Sono l’ultima di sei fratelli e forse per questo molto coccolata dai miei. Papà aveva per ciascuno di noi un grande senso di protezione. Non aveva studiato, ma ci stimolava a crescere nella fede; alla sera ci riunivamo per pregare insieme il rosario e cantare; in seguito io gli leggevo il Vangelo e lui ce lo spiegava. Non ho mai capito come fosse sempre informato anche sulla situazione politica del nostro paese.
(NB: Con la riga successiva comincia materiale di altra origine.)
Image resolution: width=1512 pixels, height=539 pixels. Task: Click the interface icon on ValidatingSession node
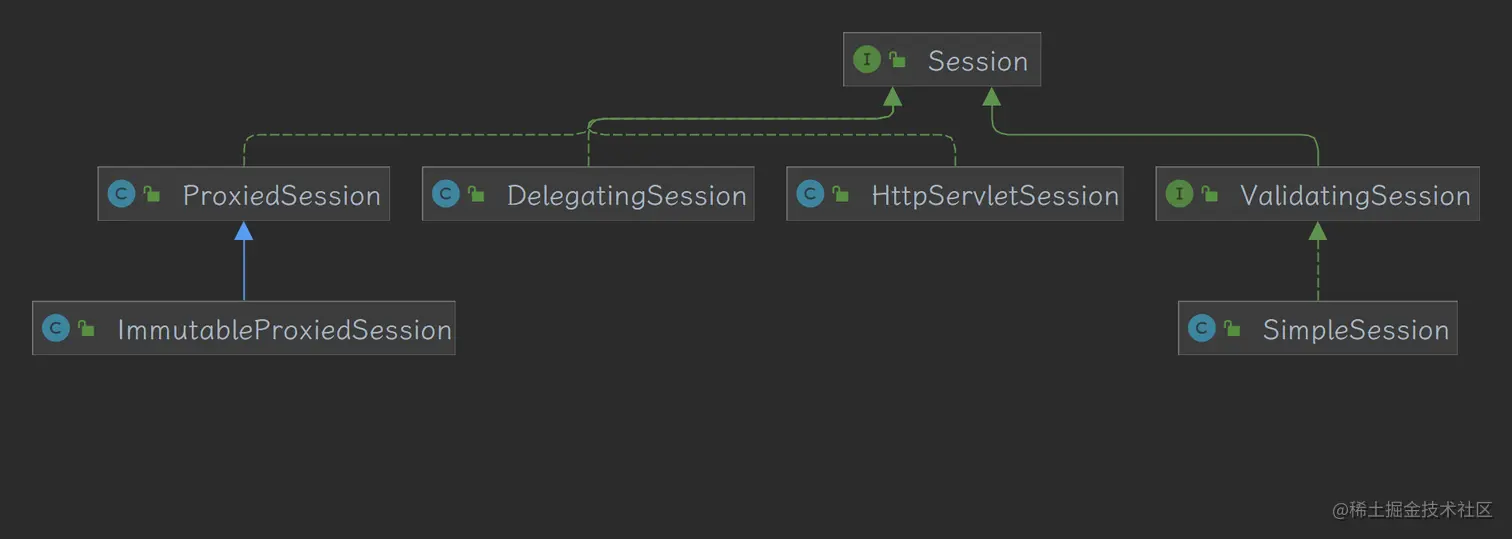pyautogui.click(x=1179, y=194)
Oggi, la gente del mio villaggio guarda alla nostra famiglia come a un modello grazie agli insegnamenti che papà ci ha lasciato.

Ricordo che ancora adolescente avevo modo di seguire le nostre suore che venivano nel mio villaggio per la catechesi, gli incontri per i giovani, i campi estivi e l’accompagnamento delle neo mamme. La gioia che trasmettevano nel fare tutte queste cose mi affascinava. Alla gente piaceva il loro servizio perché si rivolgevano a tutti indistintamente. Mi piaceva molto vederle danzare e drammatizzare le parabole del Vangelo, non mancavo a nessun incontro. Intorno a me vedevo i tanti poveri del villaggio, altri anziani o ammalati e mi immaginavo già suora a servizio di queste persone. Avevo 12 anni e quando parlavo di questo con i miei genitori mi dicevano che ero troppo piccola per avere le idee chiare.
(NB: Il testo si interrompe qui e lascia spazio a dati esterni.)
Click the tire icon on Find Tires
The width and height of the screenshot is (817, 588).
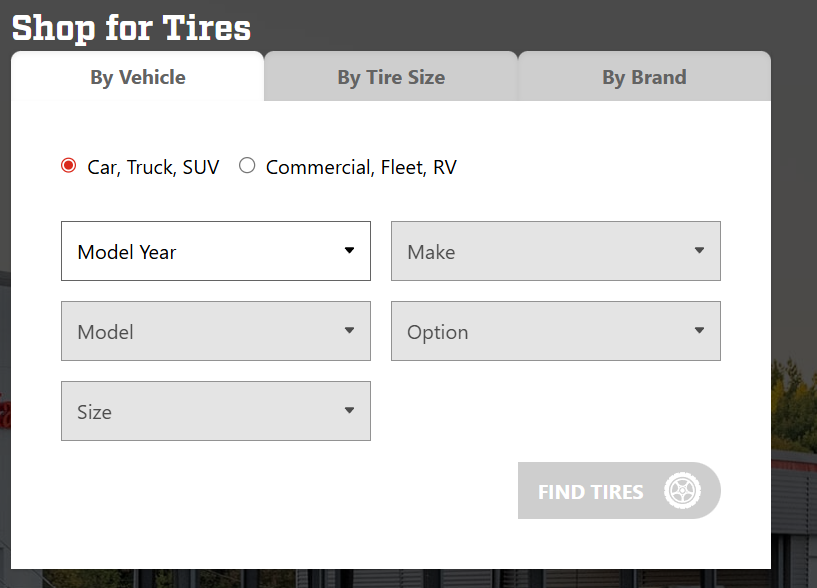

A 16 anni ripresi più volte con loro il discorso, ma puntualmente mi scoraggiavano dicendomi che non avrei neppure potuto immaginare la vita delle suore e inoltre, da parte loro, non avrebbero mai accettato che io lasciassi il paese.

Vincent, mio fratello maggiore, intercedette: “Perché non lasciarla provare?”. Mamma mi sfidò dicendomi: “Saresti capace di lasciarmi sola in punto di morte?”. Risposi: ”Sì”. Scoppiò a piangere, ma mi lasciò andare, sicura che sarei tornata presto a casa.
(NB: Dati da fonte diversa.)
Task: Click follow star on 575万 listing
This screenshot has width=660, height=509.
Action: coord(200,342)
Confesso che all’inizio ho fatto in effetti molta fatica, non solo nelle cose pratiche. Avevo difficoltà nell’apprendimento dell’inglese; ero timidissima, poco abituata a parlare in pubblico e molto meno a condividere le mie riflessioni con gli altri; anche la convivenza con persone diverse dalla mia cultura risultava difficile.

Sono stata seguita e aiutata molto da sr. Elsy e poi da sr. Mary George. Con molta pazienza mi dicevano che la vita che avevo scelto aveva le sue esigenze, che non dovevo aver paura di sbagliare, ma essere sempre disposta a ricominciare. Poco a poco le mie paure hanno lasciato il posto a una sicurezza di fondo che neppure pensavo di avere. Anche nella pastorale cominciavo a sentire la gioia di raccontare la mia vocazione, di parlare del Vangelo: una vera e propria conquista per me.

Nel 2008 sono diventata suora, poi ho studiato come infermiera e prima ancora di terminare gli studi ho ricevuto la destinazione per l’Africa. Quel giorno mi invase una gioia immensa, perché l’Africa era sempre stato il mio sogno nel cassetto.

Oggi non mancano i timori per la nuova missione che si fa più vicina. In questo breve passaggio in Italia sento di aver raccolto altre esperienze per vivere in comunità internazionali. Penso di aver acquisito la capacità di riconoscere e accogliere le differenze culturali: sono sicura che questo mi prepari ancora meglio alla Guinea Bissau dove… proprio come ci ricordava mons. Balconi: “…voglio essere italiana con gli italiani, guineana con i guineani”.